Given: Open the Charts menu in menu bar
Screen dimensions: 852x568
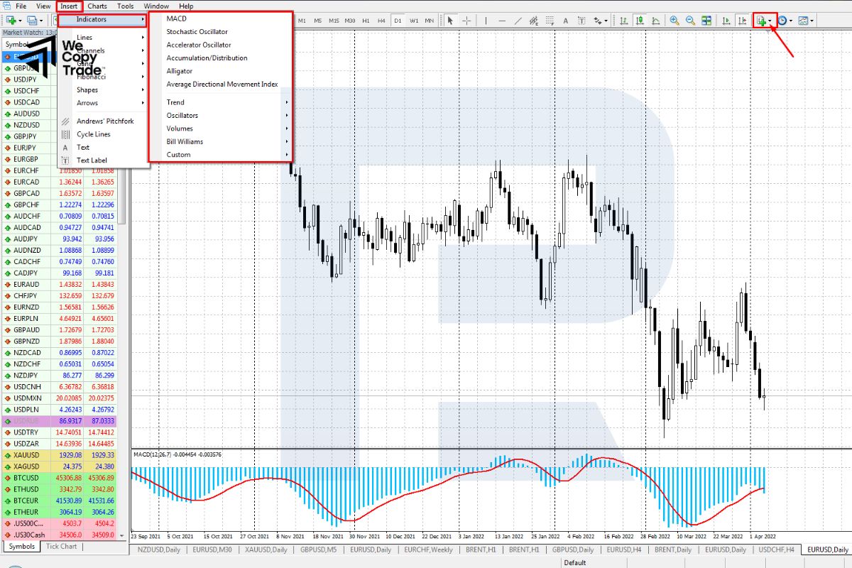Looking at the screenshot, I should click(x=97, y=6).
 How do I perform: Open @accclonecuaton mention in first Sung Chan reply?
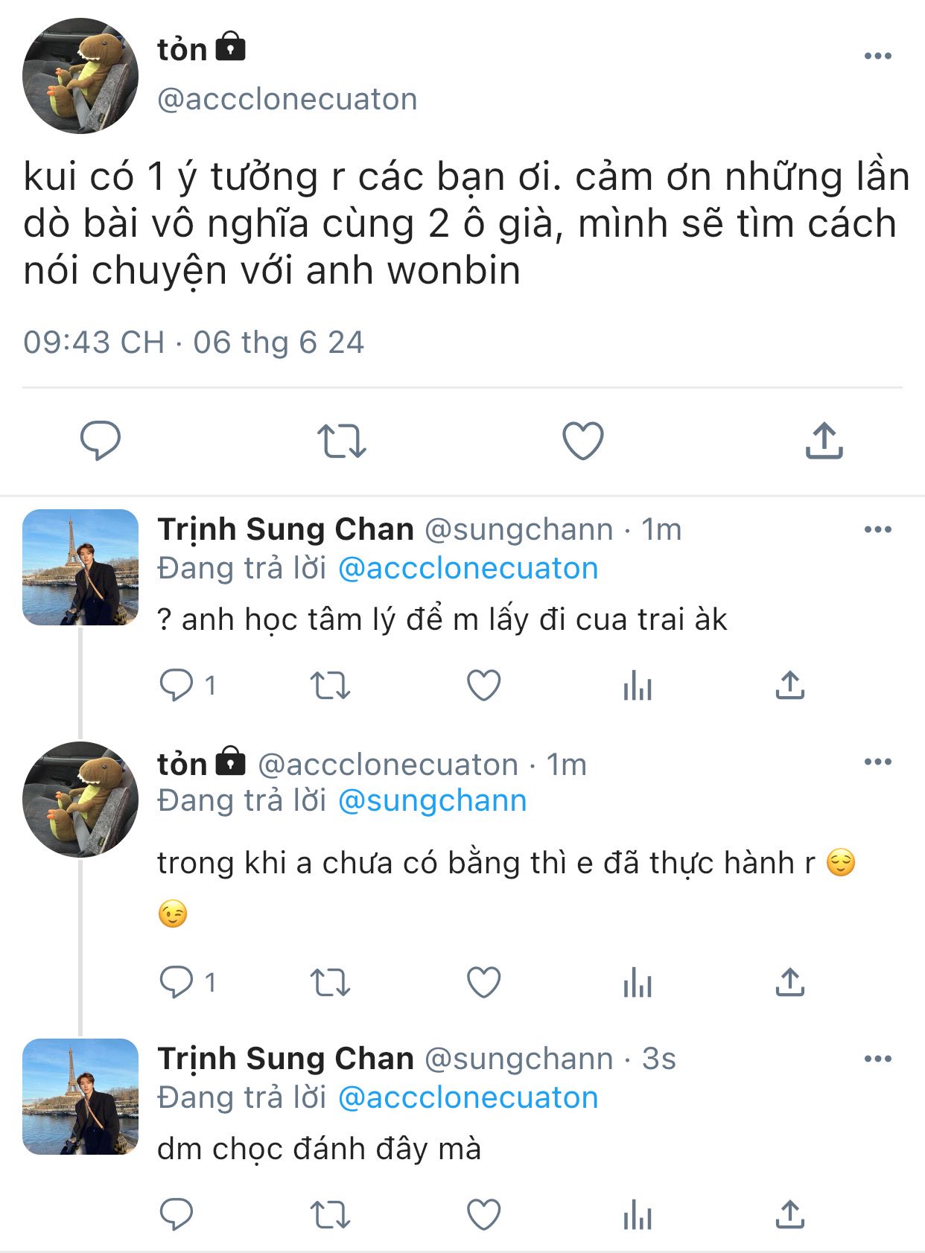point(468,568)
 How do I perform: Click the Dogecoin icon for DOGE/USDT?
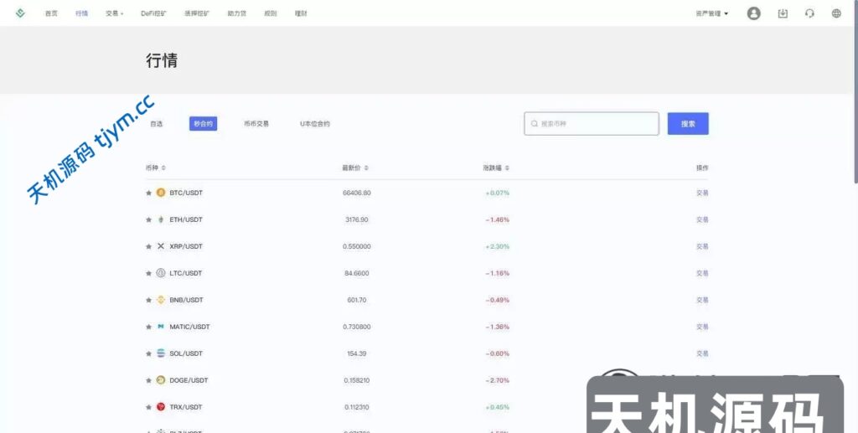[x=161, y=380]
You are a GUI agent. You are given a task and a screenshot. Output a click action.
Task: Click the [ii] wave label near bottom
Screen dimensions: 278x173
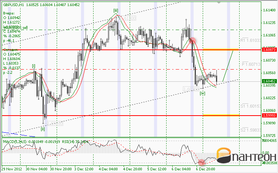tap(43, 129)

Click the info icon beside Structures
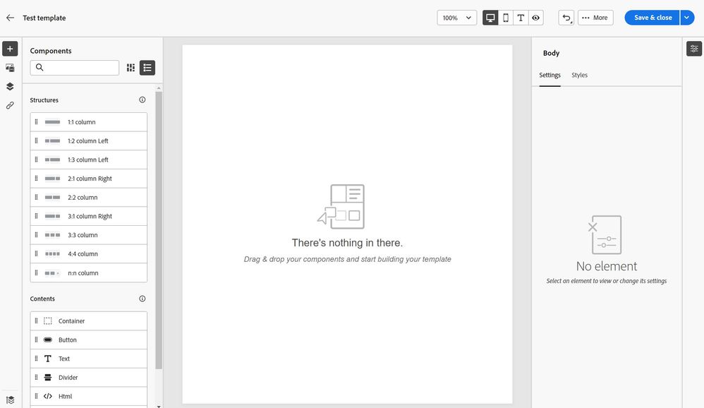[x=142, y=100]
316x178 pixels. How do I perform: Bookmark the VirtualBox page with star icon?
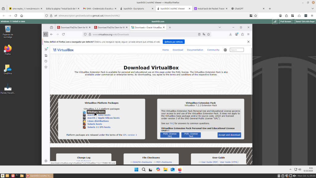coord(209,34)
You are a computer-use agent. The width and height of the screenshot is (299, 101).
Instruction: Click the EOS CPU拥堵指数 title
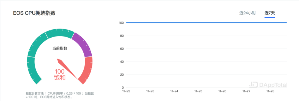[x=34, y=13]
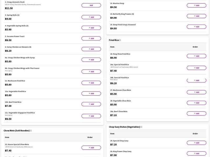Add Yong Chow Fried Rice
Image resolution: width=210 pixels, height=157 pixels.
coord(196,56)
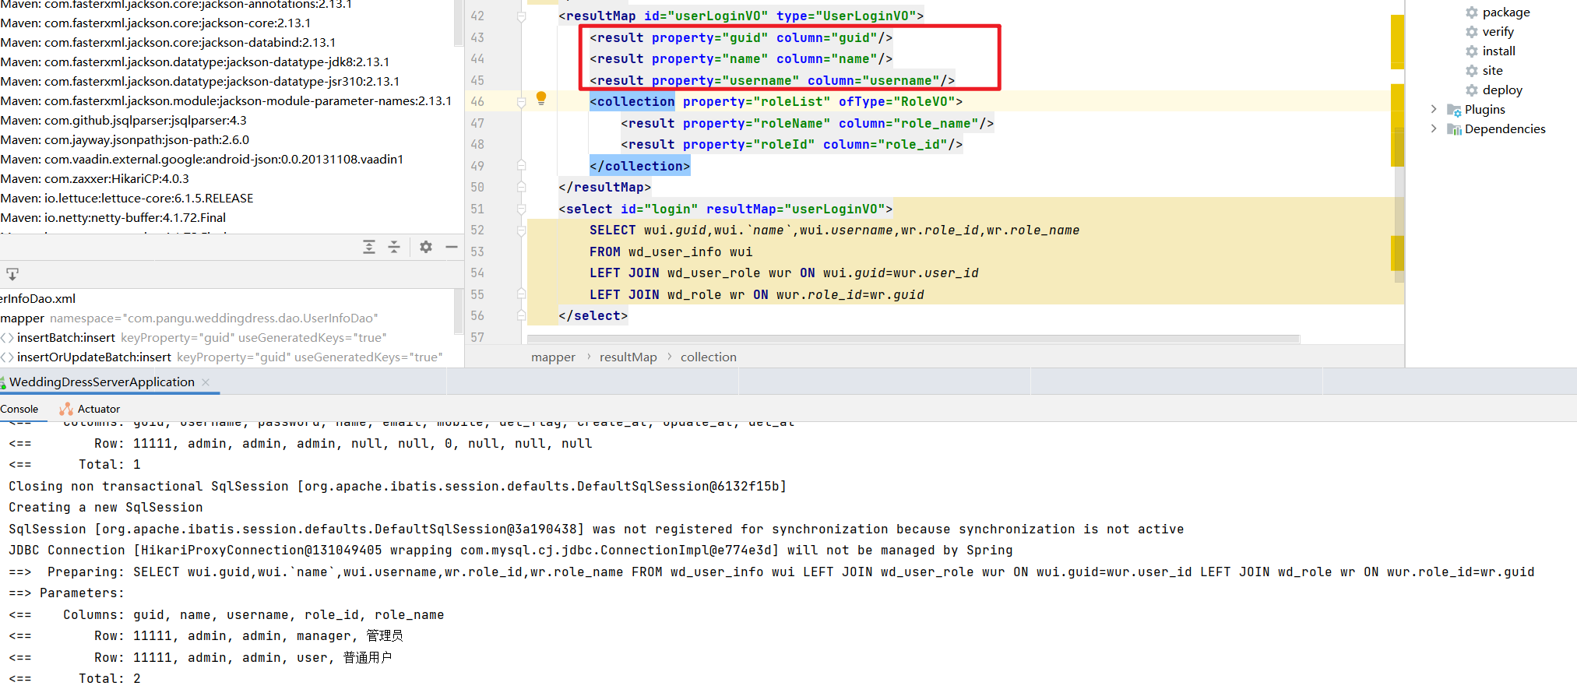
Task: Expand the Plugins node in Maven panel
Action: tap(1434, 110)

--

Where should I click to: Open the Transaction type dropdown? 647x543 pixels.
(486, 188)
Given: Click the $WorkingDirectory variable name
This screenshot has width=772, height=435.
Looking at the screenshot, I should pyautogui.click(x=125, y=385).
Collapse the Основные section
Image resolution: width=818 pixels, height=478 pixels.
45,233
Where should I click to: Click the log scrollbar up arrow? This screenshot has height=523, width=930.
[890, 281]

--

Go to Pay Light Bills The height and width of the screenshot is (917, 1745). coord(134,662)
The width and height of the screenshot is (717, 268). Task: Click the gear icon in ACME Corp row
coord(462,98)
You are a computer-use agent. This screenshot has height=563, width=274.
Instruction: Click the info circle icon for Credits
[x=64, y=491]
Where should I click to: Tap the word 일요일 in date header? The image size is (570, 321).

--

## PROBLEM TO WORK ON:
Give again, word for word, every line of the listing above from the one with "Instruction: Click the info" to the one with "Where should I click to: Tap", both inclusive, and nothing beyond them.

## WRITTEN ANSWER:
Instruction: Click the info circle icon for Credits
[x=64, y=491]
Where should I click to: Tap the word 일요일 in date header? The image size is (570, 321).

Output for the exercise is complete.